Finn hielt unverändert den Revolver auf ihn gerichtet. Seine Hand zitterte nicht. «Kommt nicht in Frage. Wenn Sie den in Ihren Besitz bringen, kann Garner meinen Plan noch durchkreuzen.»
«Zu spät. Garner veranlasst bereits alles Nötige. Er weiß, was es mit Longbow auf sich hat. Er weiß, dass Sie dabei sind, die Satelliten zu aktivieren. Er telefoniert jetzt im Moment und gibt Anordnung, Razzien in sämtlichen Liegenschaften des Unternehmens durchzuführen. Ich bin mir ziemlich sicher, dass ihnen dabei auch Audra ins Netz gehen wird.»
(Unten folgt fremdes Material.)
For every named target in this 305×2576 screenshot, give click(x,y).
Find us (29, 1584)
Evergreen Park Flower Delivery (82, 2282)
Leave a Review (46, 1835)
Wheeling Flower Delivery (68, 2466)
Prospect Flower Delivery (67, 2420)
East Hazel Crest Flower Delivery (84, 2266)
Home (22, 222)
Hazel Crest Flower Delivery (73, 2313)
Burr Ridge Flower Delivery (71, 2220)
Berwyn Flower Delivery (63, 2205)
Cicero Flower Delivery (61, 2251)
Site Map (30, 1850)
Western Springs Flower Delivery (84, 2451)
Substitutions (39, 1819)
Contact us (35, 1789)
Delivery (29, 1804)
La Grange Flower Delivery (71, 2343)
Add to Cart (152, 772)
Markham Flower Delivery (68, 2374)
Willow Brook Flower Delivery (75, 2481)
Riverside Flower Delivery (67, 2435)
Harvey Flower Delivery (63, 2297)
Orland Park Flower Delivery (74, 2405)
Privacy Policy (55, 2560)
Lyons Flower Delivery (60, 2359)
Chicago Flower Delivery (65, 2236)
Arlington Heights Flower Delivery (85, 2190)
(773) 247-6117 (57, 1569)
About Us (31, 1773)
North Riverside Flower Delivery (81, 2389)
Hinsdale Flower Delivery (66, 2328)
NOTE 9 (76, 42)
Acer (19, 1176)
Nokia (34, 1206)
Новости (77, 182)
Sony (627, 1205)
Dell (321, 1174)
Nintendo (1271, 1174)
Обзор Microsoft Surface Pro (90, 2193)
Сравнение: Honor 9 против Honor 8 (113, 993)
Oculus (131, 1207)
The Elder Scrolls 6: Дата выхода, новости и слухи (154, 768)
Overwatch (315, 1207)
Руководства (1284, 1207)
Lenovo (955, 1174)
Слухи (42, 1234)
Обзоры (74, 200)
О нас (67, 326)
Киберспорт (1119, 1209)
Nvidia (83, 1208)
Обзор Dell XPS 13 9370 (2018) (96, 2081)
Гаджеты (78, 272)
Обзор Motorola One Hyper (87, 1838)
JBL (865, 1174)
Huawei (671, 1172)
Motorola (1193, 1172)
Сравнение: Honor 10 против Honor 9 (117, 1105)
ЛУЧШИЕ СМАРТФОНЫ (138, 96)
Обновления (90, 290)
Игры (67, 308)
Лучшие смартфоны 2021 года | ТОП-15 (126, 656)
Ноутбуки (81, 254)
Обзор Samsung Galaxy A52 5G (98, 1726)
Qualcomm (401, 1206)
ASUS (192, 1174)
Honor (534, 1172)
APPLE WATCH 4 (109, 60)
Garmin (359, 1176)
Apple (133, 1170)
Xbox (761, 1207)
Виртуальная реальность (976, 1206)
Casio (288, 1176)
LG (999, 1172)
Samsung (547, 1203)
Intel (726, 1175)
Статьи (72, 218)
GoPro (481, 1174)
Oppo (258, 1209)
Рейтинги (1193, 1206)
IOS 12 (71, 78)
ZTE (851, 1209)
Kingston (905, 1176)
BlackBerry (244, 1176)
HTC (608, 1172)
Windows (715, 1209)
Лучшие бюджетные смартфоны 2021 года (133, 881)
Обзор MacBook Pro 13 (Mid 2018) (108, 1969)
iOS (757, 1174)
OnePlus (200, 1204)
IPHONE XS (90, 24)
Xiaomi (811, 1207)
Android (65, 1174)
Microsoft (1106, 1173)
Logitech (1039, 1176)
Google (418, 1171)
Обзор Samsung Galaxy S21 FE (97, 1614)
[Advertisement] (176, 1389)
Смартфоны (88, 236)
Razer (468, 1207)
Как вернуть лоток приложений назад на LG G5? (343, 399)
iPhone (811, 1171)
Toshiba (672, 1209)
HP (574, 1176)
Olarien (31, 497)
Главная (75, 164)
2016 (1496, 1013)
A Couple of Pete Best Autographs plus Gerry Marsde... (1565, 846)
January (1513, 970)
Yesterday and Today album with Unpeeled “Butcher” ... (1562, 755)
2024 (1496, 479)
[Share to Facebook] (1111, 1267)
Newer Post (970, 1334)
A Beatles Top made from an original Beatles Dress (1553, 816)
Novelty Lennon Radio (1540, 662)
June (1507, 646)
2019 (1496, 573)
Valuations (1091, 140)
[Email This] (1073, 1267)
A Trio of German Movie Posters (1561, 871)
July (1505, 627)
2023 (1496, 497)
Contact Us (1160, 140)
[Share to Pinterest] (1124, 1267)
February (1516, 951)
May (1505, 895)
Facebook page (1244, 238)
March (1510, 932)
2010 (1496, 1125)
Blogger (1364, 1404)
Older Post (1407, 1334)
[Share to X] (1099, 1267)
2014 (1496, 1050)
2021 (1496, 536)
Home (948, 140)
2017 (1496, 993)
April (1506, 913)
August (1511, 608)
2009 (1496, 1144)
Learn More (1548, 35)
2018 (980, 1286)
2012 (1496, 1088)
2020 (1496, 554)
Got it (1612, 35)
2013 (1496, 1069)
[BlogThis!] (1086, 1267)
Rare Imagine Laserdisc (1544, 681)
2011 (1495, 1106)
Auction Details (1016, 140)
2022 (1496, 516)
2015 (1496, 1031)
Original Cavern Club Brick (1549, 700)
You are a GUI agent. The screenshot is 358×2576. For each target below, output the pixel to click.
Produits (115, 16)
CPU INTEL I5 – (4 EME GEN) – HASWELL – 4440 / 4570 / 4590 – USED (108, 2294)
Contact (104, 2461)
Finn war sichtlich bestürzt über das, was er da hörte. Statt jedoch überrascht zu sein, signalisierte seine Miene eher so etwas wie widerstrebendes Einverständnis, wie Travis mit Befremden auffiel.
«Ihnen hätte klar sein müssen, dass das Spiel aus ist», sagte Travis. «Seit Paige Garner gestern Abend geohrfeigt hat, waren Ihre Chancen, die Sache durchzuziehen, gleich null.»
Finn schüttelte den Kopf. Er hob den Zylinder mit der freien Hand auf und wich einen halben Meter zurück, wobei er sich gleichzeitig zu voller Größe aufrichtete. Den Revolver hielt er dabei ständig auf Travis gerichtet.
Travis richtete sich ebenfalls auf. Der Rauch hatte sich mittlerweile so weit aufgelöst, dass er im Nacken schon das heiße Brennen der Sonne spüren konnte. Die Sicht hatte sich erheblich gebessert; es hing nur noch eine Art dünner Nebel in der Luft, der aber überall von hellem Licht durchzogen war. Trotzdem konnte Travis auf der gepflasterten Fläche mit den Blumenkübeln nicht weiter als vielleicht zehn, zwölf Meter sehen; es schien sich um eine Art öffentlichen Platz zu handeln, genau dort, wo sich in der Gegenwart der Flughafen befunden hatte.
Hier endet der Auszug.